Records supplied —

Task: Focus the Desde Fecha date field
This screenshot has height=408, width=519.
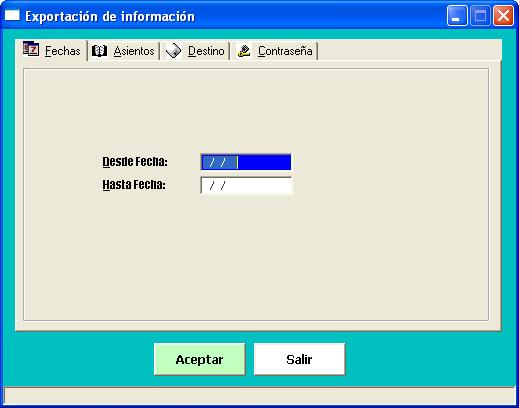Action: click(x=246, y=162)
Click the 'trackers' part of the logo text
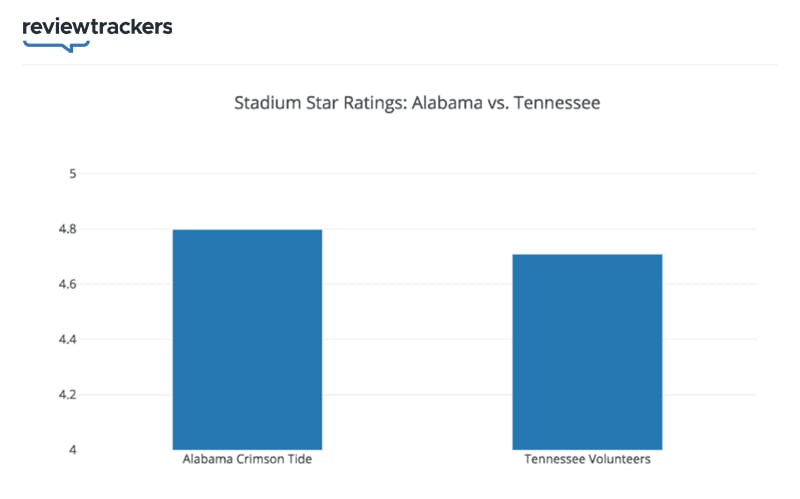Viewport: 800px width, 499px height. click(x=134, y=27)
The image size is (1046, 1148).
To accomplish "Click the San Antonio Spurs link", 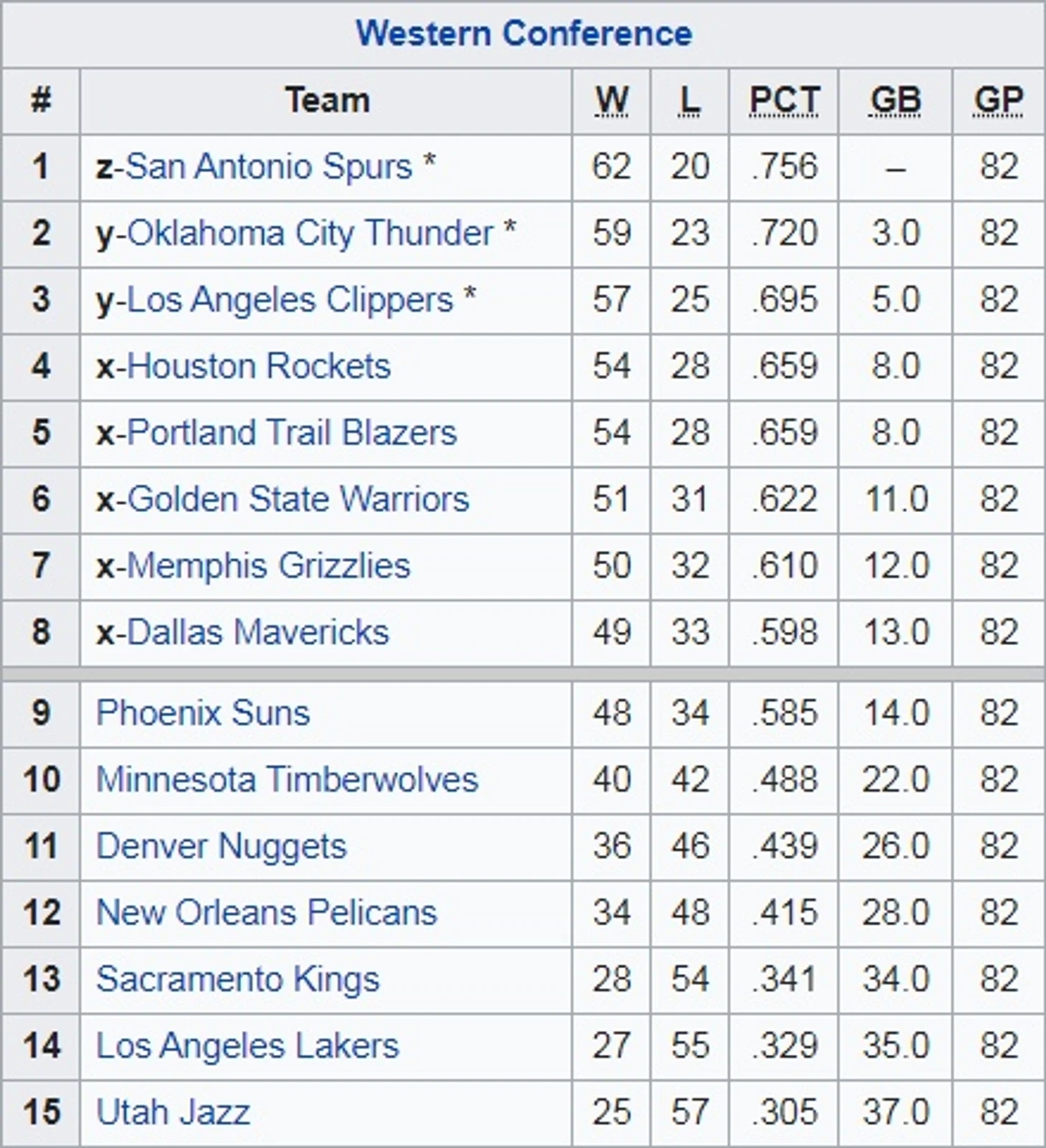I will [269, 167].
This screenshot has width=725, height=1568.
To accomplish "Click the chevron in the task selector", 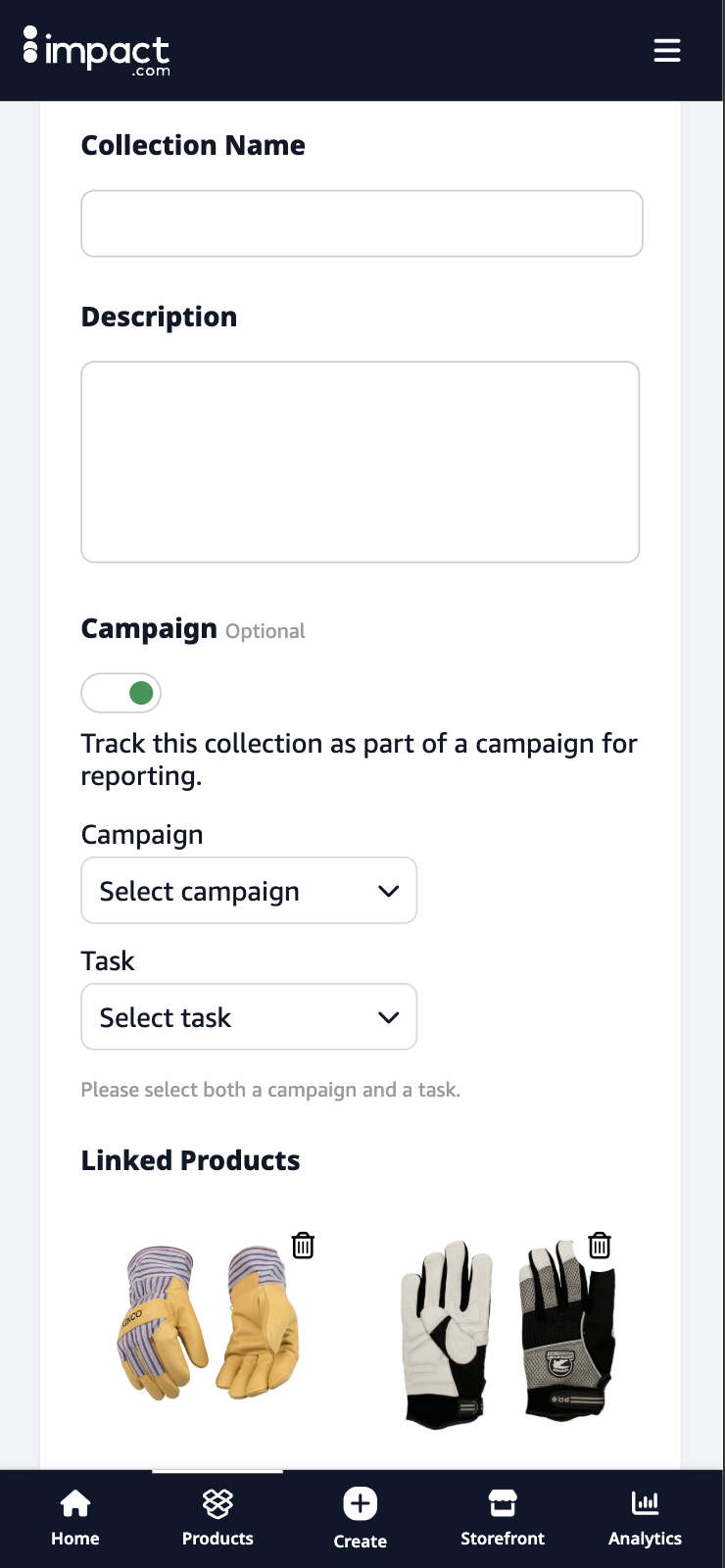I will (389, 1017).
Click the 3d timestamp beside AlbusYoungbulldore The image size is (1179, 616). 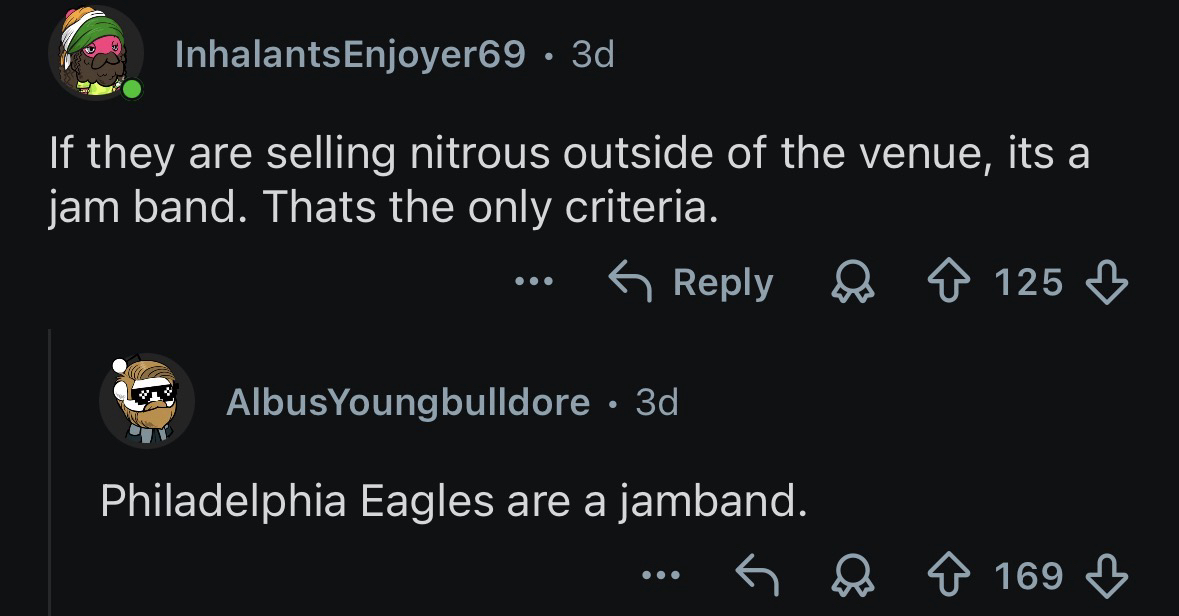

Activity — Put down exactly the lines of the data above that run from its first line through the line bearing "The image size is (1046, 1148).", and no pictures.

Answer to the problem —
Task: Focus the Desde Fecha date field
This screenshot has height=408, width=519.
Action: click(x=246, y=162)
Click the 'trackers' part of the logo text
Viewport: 800px width, 499px height. click(x=134, y=27)
The image size is (1046, 1148).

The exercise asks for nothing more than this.